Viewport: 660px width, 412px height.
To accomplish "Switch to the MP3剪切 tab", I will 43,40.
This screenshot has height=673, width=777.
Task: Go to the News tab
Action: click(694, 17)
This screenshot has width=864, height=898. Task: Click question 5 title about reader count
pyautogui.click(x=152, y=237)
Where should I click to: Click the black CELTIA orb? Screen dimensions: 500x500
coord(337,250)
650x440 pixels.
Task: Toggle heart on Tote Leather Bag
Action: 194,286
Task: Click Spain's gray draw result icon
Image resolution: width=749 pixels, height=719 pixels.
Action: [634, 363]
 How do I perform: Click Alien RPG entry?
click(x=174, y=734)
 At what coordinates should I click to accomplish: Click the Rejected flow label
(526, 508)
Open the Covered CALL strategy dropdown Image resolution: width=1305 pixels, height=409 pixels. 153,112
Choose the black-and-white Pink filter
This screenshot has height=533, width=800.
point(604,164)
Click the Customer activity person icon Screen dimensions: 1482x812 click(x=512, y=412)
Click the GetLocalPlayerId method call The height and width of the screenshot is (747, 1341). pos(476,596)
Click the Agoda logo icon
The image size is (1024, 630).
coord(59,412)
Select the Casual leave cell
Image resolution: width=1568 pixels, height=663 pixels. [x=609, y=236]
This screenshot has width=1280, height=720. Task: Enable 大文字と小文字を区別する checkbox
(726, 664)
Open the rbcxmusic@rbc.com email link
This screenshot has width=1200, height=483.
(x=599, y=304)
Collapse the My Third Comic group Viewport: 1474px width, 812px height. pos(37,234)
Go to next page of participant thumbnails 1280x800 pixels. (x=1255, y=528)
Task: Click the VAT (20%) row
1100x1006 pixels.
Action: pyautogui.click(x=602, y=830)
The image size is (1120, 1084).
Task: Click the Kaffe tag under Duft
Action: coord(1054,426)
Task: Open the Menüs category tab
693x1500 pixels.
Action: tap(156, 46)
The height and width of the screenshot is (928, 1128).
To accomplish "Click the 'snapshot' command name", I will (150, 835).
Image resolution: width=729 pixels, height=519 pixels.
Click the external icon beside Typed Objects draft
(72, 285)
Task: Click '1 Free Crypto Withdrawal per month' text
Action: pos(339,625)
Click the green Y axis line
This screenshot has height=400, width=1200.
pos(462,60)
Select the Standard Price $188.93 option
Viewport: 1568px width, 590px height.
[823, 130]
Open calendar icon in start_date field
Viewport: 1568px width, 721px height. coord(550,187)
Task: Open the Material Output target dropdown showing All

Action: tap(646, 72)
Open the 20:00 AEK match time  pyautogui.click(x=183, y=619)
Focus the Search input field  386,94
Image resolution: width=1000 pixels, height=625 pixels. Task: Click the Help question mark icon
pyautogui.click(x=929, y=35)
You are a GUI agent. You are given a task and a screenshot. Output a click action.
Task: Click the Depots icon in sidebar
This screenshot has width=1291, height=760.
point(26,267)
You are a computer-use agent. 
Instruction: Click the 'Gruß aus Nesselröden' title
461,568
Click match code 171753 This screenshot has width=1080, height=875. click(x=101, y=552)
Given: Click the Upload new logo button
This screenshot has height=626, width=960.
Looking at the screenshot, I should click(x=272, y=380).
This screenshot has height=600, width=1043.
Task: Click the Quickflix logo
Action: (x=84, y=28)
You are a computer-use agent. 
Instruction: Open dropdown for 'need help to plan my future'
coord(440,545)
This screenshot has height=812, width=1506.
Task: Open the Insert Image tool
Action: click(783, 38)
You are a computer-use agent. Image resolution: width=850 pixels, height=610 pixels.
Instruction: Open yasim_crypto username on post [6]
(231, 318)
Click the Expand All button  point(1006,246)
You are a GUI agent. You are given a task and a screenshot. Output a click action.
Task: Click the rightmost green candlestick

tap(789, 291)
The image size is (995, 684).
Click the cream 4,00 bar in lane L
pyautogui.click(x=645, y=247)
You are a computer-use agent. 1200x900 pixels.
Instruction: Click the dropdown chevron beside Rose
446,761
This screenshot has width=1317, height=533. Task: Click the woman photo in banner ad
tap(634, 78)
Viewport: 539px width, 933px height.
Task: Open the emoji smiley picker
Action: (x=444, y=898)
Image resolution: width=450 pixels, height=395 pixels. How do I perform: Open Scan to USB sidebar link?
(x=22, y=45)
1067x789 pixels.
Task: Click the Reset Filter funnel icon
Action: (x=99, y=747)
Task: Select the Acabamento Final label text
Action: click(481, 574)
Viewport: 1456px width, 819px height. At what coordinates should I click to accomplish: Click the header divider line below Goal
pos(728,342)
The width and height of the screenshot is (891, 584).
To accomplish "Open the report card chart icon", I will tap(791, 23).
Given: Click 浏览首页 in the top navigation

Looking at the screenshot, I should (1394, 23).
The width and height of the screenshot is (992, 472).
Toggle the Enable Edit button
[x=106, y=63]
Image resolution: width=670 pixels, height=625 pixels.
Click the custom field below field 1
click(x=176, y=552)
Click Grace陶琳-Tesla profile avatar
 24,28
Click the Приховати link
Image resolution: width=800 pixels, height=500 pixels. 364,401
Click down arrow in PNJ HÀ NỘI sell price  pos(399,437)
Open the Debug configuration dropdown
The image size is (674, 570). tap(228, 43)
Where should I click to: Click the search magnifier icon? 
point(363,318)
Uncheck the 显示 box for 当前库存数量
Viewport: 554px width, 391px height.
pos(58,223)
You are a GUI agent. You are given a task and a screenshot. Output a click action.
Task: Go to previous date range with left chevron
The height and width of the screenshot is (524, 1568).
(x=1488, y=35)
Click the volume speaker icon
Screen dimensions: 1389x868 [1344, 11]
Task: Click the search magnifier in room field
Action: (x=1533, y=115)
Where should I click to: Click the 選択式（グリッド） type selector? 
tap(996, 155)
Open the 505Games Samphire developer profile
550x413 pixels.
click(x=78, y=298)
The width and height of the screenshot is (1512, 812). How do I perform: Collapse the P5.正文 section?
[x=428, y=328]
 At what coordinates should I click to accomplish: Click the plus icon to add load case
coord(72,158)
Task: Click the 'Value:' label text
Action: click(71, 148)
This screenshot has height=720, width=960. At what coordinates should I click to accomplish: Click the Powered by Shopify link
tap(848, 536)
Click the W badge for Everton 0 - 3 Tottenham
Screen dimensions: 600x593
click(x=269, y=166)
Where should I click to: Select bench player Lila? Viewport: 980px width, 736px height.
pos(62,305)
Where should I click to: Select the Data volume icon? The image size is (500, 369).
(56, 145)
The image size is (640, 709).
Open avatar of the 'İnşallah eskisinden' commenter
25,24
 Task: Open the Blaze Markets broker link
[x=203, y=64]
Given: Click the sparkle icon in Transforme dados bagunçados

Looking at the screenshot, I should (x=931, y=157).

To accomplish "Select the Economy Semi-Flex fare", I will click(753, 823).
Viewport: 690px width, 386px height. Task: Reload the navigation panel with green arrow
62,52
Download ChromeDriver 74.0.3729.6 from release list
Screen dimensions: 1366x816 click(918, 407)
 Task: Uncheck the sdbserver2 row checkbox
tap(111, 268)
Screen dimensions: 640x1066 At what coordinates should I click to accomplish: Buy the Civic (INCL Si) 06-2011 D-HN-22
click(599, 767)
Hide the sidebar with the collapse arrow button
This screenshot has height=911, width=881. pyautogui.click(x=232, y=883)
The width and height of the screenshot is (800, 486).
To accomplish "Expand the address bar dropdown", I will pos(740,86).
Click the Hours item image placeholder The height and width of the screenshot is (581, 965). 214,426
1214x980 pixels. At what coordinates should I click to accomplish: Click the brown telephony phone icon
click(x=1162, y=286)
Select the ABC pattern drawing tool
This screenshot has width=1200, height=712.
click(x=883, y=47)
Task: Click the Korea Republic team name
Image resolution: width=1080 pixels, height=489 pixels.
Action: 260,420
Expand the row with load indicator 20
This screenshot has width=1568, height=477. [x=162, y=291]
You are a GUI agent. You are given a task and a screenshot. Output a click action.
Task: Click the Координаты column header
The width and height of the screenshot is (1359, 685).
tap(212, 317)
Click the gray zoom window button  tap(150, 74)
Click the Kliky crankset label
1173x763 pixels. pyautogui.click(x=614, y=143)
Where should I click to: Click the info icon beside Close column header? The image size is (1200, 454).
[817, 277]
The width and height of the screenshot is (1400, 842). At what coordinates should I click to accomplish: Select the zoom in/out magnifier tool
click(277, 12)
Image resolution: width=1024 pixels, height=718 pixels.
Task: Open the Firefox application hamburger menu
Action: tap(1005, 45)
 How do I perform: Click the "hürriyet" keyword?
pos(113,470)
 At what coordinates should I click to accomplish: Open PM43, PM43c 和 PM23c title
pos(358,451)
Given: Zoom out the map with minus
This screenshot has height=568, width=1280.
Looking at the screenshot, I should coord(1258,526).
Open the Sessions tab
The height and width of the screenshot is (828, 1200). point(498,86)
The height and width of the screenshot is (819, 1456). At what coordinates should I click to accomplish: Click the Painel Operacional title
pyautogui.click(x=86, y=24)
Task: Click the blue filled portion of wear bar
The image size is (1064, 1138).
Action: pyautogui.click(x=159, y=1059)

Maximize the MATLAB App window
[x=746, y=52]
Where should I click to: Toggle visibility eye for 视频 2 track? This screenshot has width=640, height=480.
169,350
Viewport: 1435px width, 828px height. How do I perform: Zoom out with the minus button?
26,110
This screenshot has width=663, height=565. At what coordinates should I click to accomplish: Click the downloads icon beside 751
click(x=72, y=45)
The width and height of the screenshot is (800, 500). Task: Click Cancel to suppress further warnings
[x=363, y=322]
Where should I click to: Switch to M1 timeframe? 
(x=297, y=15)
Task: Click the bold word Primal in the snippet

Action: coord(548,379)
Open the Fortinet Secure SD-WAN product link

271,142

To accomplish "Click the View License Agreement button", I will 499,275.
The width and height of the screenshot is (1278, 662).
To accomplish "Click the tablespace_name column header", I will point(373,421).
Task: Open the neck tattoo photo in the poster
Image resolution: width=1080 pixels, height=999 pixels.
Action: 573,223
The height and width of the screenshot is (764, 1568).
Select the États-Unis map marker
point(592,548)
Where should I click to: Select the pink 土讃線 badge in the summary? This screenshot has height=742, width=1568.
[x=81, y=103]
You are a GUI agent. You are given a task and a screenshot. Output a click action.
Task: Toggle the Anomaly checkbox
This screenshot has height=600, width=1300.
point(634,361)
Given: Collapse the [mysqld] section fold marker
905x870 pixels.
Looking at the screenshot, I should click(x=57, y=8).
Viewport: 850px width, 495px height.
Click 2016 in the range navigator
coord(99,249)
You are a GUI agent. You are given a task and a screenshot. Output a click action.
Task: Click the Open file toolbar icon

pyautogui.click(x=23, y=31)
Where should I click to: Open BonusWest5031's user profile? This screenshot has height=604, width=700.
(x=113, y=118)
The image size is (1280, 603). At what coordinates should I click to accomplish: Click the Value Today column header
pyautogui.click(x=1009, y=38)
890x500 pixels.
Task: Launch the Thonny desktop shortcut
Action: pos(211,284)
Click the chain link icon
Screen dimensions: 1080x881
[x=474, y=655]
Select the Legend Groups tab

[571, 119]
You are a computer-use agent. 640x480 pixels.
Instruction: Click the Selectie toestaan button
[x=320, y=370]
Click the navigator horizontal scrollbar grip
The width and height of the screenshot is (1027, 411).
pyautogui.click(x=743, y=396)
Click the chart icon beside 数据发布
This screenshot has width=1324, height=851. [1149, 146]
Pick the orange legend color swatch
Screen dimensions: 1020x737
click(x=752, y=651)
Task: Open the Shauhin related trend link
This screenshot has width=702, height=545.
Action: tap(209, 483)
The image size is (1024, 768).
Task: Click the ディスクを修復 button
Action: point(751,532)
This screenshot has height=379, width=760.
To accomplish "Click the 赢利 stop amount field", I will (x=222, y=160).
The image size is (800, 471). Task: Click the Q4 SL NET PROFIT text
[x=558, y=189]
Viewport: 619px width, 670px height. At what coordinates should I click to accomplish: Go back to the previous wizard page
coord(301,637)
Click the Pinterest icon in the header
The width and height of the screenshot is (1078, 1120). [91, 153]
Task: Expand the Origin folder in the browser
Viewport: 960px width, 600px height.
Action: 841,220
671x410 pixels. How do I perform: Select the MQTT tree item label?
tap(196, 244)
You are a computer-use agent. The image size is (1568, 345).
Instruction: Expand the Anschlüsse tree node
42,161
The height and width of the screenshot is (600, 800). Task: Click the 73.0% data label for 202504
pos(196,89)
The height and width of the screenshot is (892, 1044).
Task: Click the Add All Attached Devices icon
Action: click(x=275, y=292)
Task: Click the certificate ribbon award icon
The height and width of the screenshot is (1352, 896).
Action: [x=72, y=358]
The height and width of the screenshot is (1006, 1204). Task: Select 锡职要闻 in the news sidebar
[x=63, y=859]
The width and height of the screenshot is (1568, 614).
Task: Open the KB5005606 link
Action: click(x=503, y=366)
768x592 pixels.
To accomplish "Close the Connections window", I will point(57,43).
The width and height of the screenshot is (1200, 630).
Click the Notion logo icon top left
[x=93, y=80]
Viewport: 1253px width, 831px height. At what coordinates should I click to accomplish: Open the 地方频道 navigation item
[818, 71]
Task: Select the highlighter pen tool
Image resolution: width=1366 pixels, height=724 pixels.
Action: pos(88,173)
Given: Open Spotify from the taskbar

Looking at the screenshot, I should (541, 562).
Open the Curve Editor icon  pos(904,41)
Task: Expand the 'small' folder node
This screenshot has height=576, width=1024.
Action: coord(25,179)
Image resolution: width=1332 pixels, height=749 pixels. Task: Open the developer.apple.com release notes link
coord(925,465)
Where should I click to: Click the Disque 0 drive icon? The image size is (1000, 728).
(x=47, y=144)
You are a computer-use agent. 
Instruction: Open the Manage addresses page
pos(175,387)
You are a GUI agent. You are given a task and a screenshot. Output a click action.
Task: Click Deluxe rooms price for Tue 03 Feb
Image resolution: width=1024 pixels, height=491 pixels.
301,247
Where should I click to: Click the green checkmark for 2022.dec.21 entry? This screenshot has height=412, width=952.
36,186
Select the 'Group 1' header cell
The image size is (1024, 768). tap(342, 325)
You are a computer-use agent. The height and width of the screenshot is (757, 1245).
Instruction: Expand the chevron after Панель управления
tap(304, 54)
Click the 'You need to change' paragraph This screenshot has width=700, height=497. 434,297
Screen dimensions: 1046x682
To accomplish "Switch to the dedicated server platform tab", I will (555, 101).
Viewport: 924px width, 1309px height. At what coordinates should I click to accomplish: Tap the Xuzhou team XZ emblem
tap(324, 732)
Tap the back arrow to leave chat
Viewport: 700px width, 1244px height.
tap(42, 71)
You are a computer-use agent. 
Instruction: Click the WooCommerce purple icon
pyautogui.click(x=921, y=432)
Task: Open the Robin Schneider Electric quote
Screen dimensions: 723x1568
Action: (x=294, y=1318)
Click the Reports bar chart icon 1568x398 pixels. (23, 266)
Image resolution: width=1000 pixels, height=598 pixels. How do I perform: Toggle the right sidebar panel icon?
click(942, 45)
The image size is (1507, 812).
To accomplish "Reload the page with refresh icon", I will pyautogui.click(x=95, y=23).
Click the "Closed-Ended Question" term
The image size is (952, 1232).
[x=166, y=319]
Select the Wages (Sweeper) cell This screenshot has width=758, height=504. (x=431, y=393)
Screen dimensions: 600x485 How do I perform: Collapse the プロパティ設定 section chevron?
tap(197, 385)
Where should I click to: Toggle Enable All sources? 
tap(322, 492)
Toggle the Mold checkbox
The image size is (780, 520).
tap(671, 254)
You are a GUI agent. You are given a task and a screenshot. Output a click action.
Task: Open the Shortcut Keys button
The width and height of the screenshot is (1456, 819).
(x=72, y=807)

####

▶ _PROBLEM TO WORK ON_
Restate the listing exactly, starting at its first line and ending at the line where "Image resolution: width=729" occurs; include both and no other lines.

▶ _TASK RESULT_
Viewport: 660px width, 412px height.
To accomplish "Switch to the MP3剪切 tab", I will 43,40.
This screenshot has height=673, width=777.
Task: Go to the News tab
Action: click(694, 17)
This screenshot has width=864, height=898. Task: Click question 5 title about reader count
pyautogui.click(x=152, y=237)
Where should I click to: Click the black CELTIA orb? Screen dimensions: 500x500
coord(337,250)
650x440 pixels.
Task: Toggle heart on Tote Leather Bag
Action: 194,286
Task: Click Spain's gray draw result icon
Image resolution: width=749 pixels, height=719 pixels.
Action: [634, 363]
 How do I perform: Click Alien RPG entry?
click(x=174, y=734)
 At what coordinates should I click to accomplish: Click the Rejected flow label
(526, 508)
Open the Covered CALL strategy dropdown Image resolution: width=1305 pixels, height=409 pixels. 153,112
Choose the black-and-white Pink filter
This screenshot has height=533, width=800.
point(604,164)
Click the Customer activity person icon Screen dimensions: 1482x812 click(x=512, y=412)
Click the GetLocalPlayerId method call The height and width of the screenshot is (747, 1341). pos(476,596)
Click the Agoda logo icon
The image size is (1024, 630).
coord(59,412)
Select the Casual leave cell
Image resolution: width=1568 pixels, height=663 pixels. [x=609, y=236]
This screenshot has width=1280, height=720. Task: Enable 大文字と小文字を区別する checkbox
(726, 664)
Open the rbcxmusic@rbc.com email link
This screenshot has width=1200, height=483.
(x=599, y=304)
Collapse the My Third Comic group Viewport: 1474px width, 812px height. pos(37,234)
Go to next page of participant thumbnails 1280x800 pixels. (x=1255, y=528)
Task: Click the VAT (20%) row
1100x1006 pixels.
Action: pyautogui.click(x=602, y=830)
The image size is (1120, 1084).
Task: Click the Kaffe tag under Duft
Action: coord(1054,426)
Task: Open the Menüs category tab
693x1500 pixels.
Action: tap(156, 46)
The height and width of the screenshot is (928, 1128).
To accomplish "Click the 'snapshot' command name", I will (150, 835).
Image resolution: width=729 pixels, height=519 pixels.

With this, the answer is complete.